The Seagull did not simply fly away, however. Over the next two years, the play was staged quite successfully in some twenty-one cities across Russia, the Ukraine and Georgia, and was also translated into Czech for a production in Prague. Meanwhile, during that same time, an event of great importance for Russian and world theater was taking place: Vladimir Nemirovich-Danchenko, a playwright and director, and the actor-director-theorist Konstantin Stanislavsky were in the process of founding a new theater dedicated to the highest professional quality—the Moscow Art Theatre. The two men met for the first time on June 22, 1897, over lunch at the Slavyansky Bazar hotel in Moscow.
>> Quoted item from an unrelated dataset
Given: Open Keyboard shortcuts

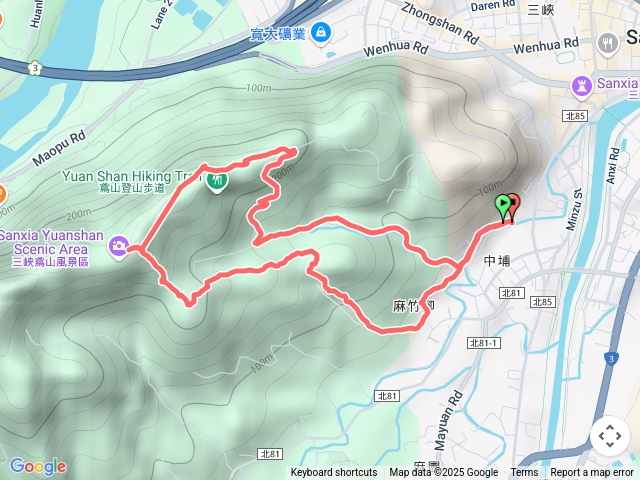Looking at the screenshot, I should pyautogui.click(x=334, y=472).
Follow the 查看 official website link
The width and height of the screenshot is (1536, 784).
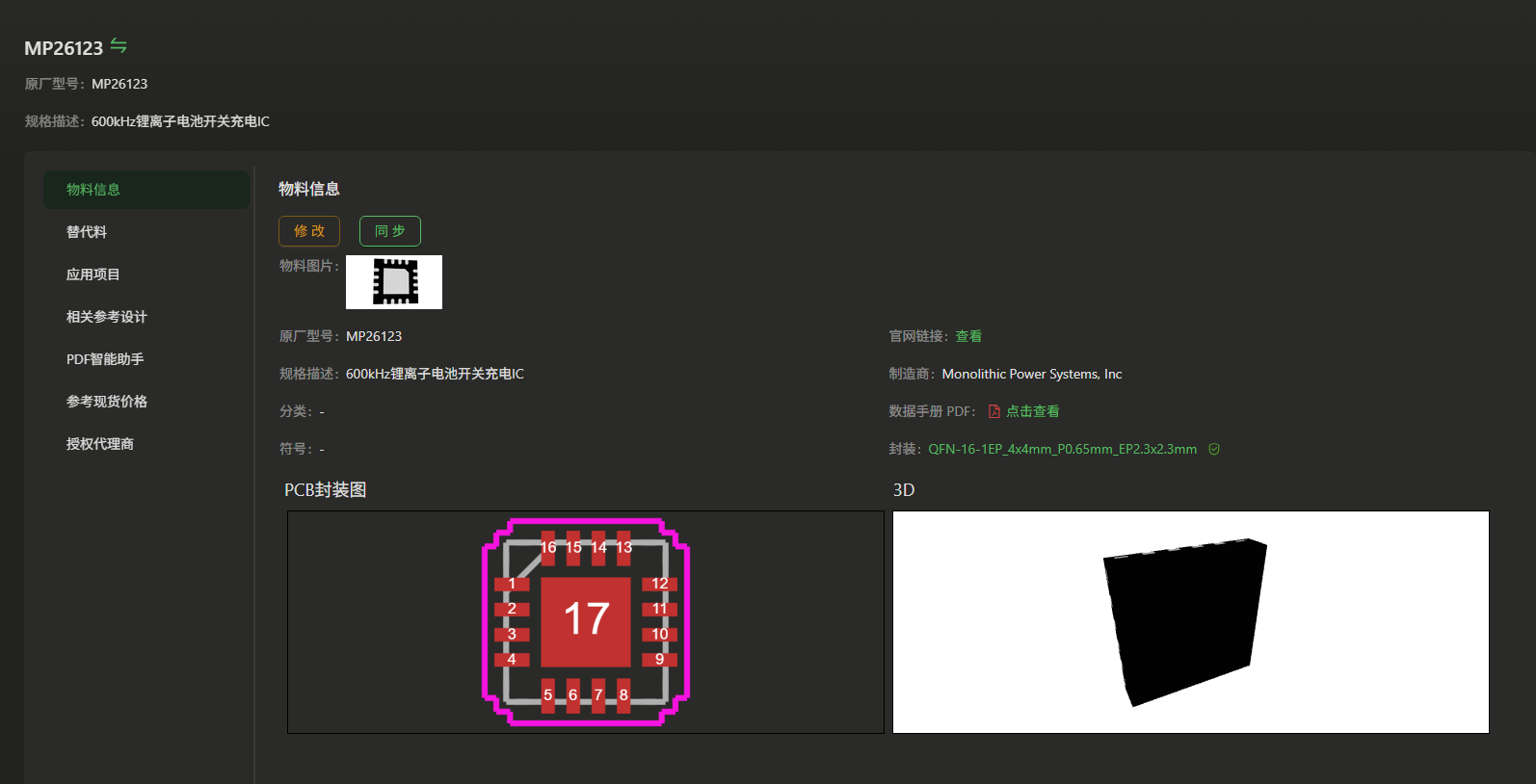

They sat down at two P.M. and talked until eight A.M. the next morning, ending with a fully formed project for their theater: Nemirovich-Danchenko would be in charge of repertory and literary matters in general, Stanislavsky in charge of production, and they would both direct. Next they had to choose the actors and plays for their first season, which was planned for the winter of 1898.
Chekhov was born in 1860. Stanislavsky was three years younger, Nemirovich two years older. They were both familiar with Chekhov’s work, and in particular with his two four-act plays, Ivanov and The Wood Demon, which had been staged in Moscow in 1887 and 1889. Nemirovich had known and been in correspondence with Chekhov since 1888, and had strongly disagreed with the negative reviews of The Seagull. On April 25, 1898, he wrote to him asking for permission to include the play in the opening season of the newly founded theater. Chekhov was on his way back to Russia from the south of France and received the letter only on May 6. On May 16 he wrote giving Nemirovich rights to stage not only The Seagull but his other plays as well. That October The Seagull went into rehearsal, with its opening set for December 17. Stanislavsky himself was to play the writer Trigorin; the young Vsevolod Meyerhold, who would become a famous director and innovator in his own right, took the part of Konstantin Treplyov; and the role of the actress Arkadina went to Olga Knipper, who three years later became Chekhov’s wife.
The plays in that first season included Tsar Fyodor Ioannovych by Alexei K. Tolstoy, The Sunken Bell by Gerhart Hauptmann, the Antigone of Sophocles, Shakespeare’s The Merchant of Venice and Goldoni’s La Locandiera. Tsar Fyodor Ioannovych, which opened the season, was very well received by both audience and press, but the others had a cooler reception, and there was great tension in the dressing rooms on the opening night of The Seagull. In his memoirs, My Life in the Russian Theatre, Nemirovich recorded the moment that followed the first act:
There was a silence, a complete silence both in the theater and on the stage, it was as though all held their breath, as though no one quite understood [what they had seen] . . . This mood lasted quite a long time, so long indeed that those onstage decided that the first act had failed, failed so completely that not a single friend in the audience dared applaud . . . Then suddenly, in the auditorium something happened. It was as if a dam had burst, or a bomb had exploded—all at once there was a deafening crash of applause from all: from friends and enemies.‡
Chekhov had attended some earlier rehearsals, but avoided the opening; he distracted himself with his new house in Yalta.